Salvo que la gente en este oficio no tenía cuenta, ya que pagaban todo al contado. Incluso compran un coche al contado. Desembarcan de un Potemkin, sueltan los billetes de cien y vuelven a casa con un Cadillac.
El sujeto de mi derecha llamó al barman con un gesto del dedo índice.
– Sírvemelo en el mismo vaso -dijo-. Hay que reforzar el sabor.
El barman llenó el vaso con un chorrito de coñac y unos diez centilitros de leche fría. Solían llamar a esa mezcla White Cadillac. Puede que lo sigan llamando así.
Quizás debiera haber probado un Potankin. O quizá debiera haberme quedado en casa. Mi presencia creaba tensiones que poco a poco se iban espesando en la atmósfera del pequeño local. Tarde o temprano alguien se acercaría a mí y me preguntaría qué coño estaba haciendo ahí y sería difícil encontrar una respuesta.
Me fui antes de que eso ocurriera.
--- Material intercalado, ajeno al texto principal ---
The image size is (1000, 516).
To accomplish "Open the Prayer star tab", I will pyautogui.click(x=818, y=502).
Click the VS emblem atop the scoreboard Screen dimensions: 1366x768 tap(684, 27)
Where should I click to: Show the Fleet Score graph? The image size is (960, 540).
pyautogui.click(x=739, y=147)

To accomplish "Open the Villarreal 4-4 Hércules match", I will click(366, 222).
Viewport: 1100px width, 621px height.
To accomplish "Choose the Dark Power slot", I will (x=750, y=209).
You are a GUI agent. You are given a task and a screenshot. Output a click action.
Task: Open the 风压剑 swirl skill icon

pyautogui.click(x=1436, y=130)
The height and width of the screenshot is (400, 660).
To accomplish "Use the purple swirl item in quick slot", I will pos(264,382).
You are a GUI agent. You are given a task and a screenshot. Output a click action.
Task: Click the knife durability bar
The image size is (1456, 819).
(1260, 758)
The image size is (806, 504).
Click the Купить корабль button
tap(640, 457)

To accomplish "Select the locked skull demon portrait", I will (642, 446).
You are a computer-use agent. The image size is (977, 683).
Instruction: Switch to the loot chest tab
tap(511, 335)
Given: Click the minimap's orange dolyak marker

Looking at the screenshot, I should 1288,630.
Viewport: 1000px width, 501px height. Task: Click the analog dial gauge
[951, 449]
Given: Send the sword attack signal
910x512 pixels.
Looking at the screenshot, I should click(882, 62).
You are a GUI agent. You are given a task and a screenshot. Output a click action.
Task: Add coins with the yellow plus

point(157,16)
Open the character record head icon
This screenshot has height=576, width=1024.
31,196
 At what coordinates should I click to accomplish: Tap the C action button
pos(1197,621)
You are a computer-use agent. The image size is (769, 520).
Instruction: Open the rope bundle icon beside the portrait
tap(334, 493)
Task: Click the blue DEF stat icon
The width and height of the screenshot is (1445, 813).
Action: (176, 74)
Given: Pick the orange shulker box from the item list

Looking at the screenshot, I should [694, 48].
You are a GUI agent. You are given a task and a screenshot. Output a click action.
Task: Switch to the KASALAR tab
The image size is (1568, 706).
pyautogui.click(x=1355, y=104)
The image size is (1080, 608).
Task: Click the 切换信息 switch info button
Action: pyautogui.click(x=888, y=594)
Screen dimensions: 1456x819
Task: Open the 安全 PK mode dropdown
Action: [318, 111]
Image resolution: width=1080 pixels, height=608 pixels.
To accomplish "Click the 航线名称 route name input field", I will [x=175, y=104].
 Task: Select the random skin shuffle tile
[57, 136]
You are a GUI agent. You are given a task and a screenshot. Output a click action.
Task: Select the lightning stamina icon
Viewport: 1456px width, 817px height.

Un taxi estaba esperando a que el disco cambiara. La puerta del acompañante estaba hundida y la defensa estaba abollada. Esas pruebas confirmaban la destreza del conductor. De todas formas me subí.
Royal me había hablado de otro sitio en la calle 96 Oeste y dejé que el taxi me llevara allá. Eran más de las dos de la tarde y empezaba a sentirme cansado. Entré de nuevo en otro bar donde de nuevo otro negro estaba tocando el piano. El piano parecía estar desafinado pero quizás fuera yo quien lo estaba. Había bastantes parejas mixtas, pero las mujeres blancas que acompañaban a los negros se parecían más a sus amiguitas que a fulanas. Algunos hombres estaba ataviados con trajes elegantes pero ninguno ostentaba la etiqueta y las insignias de los chulos que había visto dos kilómetros más al norte. A pesar de que en el ambiente se respiraba señales de vida fácil y transacciones legales, éste no era menos sutil y menos tranquilo que los antros del Harlem y los anexos a Times Square.
Coloqué una moneda en el teléfono y llame al hotel. Ningún recado. Esa noche el conserje era un mulato con una apetencia mórbida por el jarabe de pecho que parecía no hacerle ningún efecto. Incluso aún podía hacer crucigramas del Times con un bolígrafo descargado. Le dije:
– Jacob, hazme un favor. Llama a este número y pide que te pongan con Chance.
Le pasé el número. Él lo leyó empezando por el último y me preguntó si era Sr. Chance. Le dije que sólo Chance.
– ¿Y si responde?
– Cuelgas.
Me acerqué a la barra y estuve a punto de pedir una cerveza pero me decidí por una Cola-Cola. Un minuto después del teléfono sonó y un muchacho con pinta de universitario lo cogió. Elevó la voz preguntando si había alguien en el lugar llamado Chance. Nadie respondió. Observé al barman. Si el nombre le decía algo no mostró señal de ello. Incluso no sabía con certeza si prestó atención.
Hubiera podido haber jugado a este juego y quizás hubiera descubierto algo. Pero me había llevado tres horas pensar en ello.